◆ Texte de la page:
━━━━━━

Nous avons reçu trop tard quelques-uns des plus magnifiques volumes de la saison pour pouvoir en parler avant le 1er janvier; mais on peut justement appliquer à leurs éditeurs le souhait banal d'une bonne année suivie de plusieurs autres. Le Monde de la Mer, par Alfred Frédol, a-t-il rien perdu à avoir deux ans de date? Le Monde des Papillons (nous en avons parlé à la suite de l'article des architectes ans mains) ne sera-t-il pas plutôt de circonstance ce printemps que cet hiver? Les Fougères, publiées par le même éditeur, forment une suite de figures aux couleurs toujours fraîches. Quelle riche mosaïque pour être transportée par nos Pénélopes sur un canevas de tapis! Il y a mieux, l'histoire botanique et horticole des fougères, telle qu'elle est rédigée par trois auteurs sous la direction de M. J. Rothschild lui-même, est un riche trésor d'expressions qui peuvent devenir une étude utile pour le style pittoresque et poétique. Notre ami Marmier nous raconte aujourd'hui les chastes amours d'un botaniste suédois qui aurait fait le tour du monde pour former un herbier aussi splendide que le volume publié par M. Rothschild, et nos lecteurs n'ont qu'à franchir un des ponts de la Seine pour se le procurer! C'est à rendre une dame folle de la botanique. La chromo-lithographie y surpasse la nature par le simple procédé d'une scrupuleuse imitation.

━━━━━━

◆ Exercice 1: Dans le texte sur les livres illustrés, sous quelle direction l'histoire botanique et horticole des fougères a-t-elle été rédigée ?
◆ Exercice 2: Poursuivez le texte sur les livres illustrés après sa dernière phrase.
La liste ci-après est sans lien avec le texte sur les livres illustrés.

◆ Données ci-dessous:
━━━━━━

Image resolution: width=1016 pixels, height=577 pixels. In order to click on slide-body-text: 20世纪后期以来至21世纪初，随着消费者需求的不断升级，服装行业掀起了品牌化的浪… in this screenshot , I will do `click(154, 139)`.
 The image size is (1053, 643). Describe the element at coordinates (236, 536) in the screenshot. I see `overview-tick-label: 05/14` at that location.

━━━━━━

◆ Zone de réponse 1: Sous la direction de M. J. Rothschild lui-même.

◆ Zone de réponse 2:
Quant à l'Oiseau, de M. Michelet (une huitième édition), les 210 vignettes sur bois de M. Giacomelli auraient rajeuni ce beau livre s'il pouvait vieillir, et c'est celui sur lequel, inspiré par la gracieuse Mme Michelet, notre philosophe a répandu les plus charmantes coquetteries de son style. Les idées y ont des ailes comme ces habitants de l'air dont M. Michelet décrit les formes, les mœurs, les nids et les amours. Relisez le chapitre où l'historien des oiseaux raconte sa visite dans un muséum et, comme un magicien, rend la vie à la nature morte; mais ce n'est pas M. Michelet qu'il faut louer le plus dans ce volume, c'est l'artiste, c'est l'éditeur, c'est l'imprimeur, qui ont conçu et exécuté ce livre en artistes.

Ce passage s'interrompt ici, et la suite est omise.